§ DESCRIPTION OF THE TASK:
Produce the full set of records below once more, exactly as they stand.

──────── RECORD SET ────────

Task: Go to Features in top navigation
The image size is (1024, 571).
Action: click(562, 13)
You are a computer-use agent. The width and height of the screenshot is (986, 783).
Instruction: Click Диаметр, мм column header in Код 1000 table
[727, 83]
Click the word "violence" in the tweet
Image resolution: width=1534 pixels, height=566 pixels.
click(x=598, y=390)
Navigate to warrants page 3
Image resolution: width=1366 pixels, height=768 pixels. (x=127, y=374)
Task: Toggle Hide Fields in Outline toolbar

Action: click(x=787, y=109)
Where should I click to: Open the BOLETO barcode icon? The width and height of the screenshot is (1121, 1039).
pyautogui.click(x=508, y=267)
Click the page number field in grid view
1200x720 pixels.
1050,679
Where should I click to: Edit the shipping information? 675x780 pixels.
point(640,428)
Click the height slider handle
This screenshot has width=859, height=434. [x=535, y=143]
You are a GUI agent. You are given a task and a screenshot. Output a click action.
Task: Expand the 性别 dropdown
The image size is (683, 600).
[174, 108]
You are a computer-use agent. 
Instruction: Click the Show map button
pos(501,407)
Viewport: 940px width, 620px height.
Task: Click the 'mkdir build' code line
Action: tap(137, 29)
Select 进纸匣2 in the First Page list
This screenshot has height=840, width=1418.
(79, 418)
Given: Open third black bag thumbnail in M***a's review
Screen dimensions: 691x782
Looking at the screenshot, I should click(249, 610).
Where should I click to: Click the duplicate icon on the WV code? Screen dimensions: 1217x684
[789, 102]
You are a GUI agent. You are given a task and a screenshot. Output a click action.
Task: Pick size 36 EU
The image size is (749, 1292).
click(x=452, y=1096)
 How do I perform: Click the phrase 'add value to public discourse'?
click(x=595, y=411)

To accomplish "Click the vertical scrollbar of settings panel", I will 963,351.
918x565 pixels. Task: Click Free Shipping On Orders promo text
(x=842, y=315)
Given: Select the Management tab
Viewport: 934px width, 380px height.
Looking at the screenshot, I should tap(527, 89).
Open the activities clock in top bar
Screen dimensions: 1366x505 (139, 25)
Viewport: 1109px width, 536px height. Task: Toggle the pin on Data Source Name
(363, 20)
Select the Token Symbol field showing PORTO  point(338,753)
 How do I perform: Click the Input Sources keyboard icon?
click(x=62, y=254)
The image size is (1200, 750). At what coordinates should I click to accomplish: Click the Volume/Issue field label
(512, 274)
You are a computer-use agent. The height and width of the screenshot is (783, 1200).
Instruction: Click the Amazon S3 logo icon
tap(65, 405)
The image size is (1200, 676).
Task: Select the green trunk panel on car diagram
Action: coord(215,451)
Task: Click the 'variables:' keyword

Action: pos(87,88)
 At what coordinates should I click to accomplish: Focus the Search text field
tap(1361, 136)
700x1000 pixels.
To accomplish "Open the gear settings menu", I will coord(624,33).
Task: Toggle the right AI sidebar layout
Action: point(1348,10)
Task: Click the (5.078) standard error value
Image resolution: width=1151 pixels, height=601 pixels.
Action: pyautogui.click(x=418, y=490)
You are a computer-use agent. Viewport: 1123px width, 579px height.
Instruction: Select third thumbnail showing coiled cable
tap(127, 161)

────────

§ REPLY:
Task: Go to Features in top navigation
The image size is (1024, 571).
Action: click(562, 13)
You are a computer-use agent. The width and height of the screenshot is (986, 783).
Instruction: Click Диаметр, мм column header in Код 1000 table
[727, 83]
Click the word "violence" in the tweet
Image resolution: width=1534 pixels, height=566 pixels.
click(x=598, y=390)
Navigate to warrants page 3
Image resolution: width=1366 pixels, height=768 pixels. (x=127, y=374)
Task: Toggle Hide Fields in Outline toolbar

Action: click(x=787, y=109)
Where should I click to: Open the BOLETO barcode icon? The width and height of the screenshot is (1121, 1039).
pyautogui.click(x=508, y=267)
Click the page number field in grid view
1200x720 pixels.
1050,679
Where should I click to: Edit the shipping information? 675x780 pixels.
point(640,428)
Click the height slider handle
This screenshot has width=859, height=434. [x=535, y=143]
You are a GUI agent. You are given a task and a screenshot. Output a click action.
Task: Expand the 性别 dropdown
The image size is (683, 600).
[174, 108]
You are a computer-use agent. 
Instruction: Click the Show map button
pos(501,407)
Viewport: 940px width, 620px height.
Task: Click the 'mkdir build' code line
Action: tap(137, 29)
Select 进纸匣2 in the First Page list
This screenshot has height=840, width=1418.
(79, 418)
Given: Open third black bag thumbnail in M***a's review
Screen dimensions: 691x782
Looking at the screenshot, I should click(249, 610).
Where should I click to: Click the duplicate icon on the WV code? Screen dimensions: 1217x684
[789, 102]
You are a GUI agent. You are given a task and a screenshot. Output a click action.
Task: Pick size 36 EU
The image size is (749, 1292).
click(x=452, y=1096)
 How do I perform: Click the phrase 'add value to public discourse'?
click(x=595, y=411)

To accomplish "Click the vertical scrollbar of settings panel", I will 963,351.
918x565 pixels. Task: Click Free Shipping On Orders promo text
(x=842, y=315)
Given: Select the Management tab
Viewport: 934px width, 380px height.
Looking at the screenshot, I should tap(527, 89).
Open the activities clock in top bar
Screen dimensions: 1366x505 (139, 25)
Viewport: 1109px width, 536px height. Task: Toggle the pin on Data Source Name
(363, 20)
Select the Token Symbol field showing PORTO  point(338,753)
 How do I perform: Click the Input Sources keyboard icon?
click(x=62, y=254)
The image size is (1200, 750). At what coordinates should I click to accomplish: Click the Volume/Issue field label
(512, 274)
You are a computer-use agent. The height and width of the screenshot is (783, 1200).
Instruction: Click the Amazon S3 logo icon
tap(65, 405)
The image size is (1200, 676).
Task: Select the green trunk panel on car diagram
Action: coord(215,451)
Task: Click the 'variables:' keyword

Action: pos(87,88)
 At what coordinates should I click to accomplish: Focus the Search text field
tap(1361, 136)
700x1000 pixels.
To accomplish "Open the gear settings menu", I will coord(624,33).
Task: Toggle the right AI sidebar layout
Action: point(1348,10)
Task: Click the (5.078) standard error value
Image resolution: width=1151 pixels, height=601 pixels.
Action: pyautogui.click(x=418, y=490)
You are a computer-use agent. Viewport: 1123px width, 579px height.
Instruction: Select third thumbnail showing coiled cable
tap(127, 161)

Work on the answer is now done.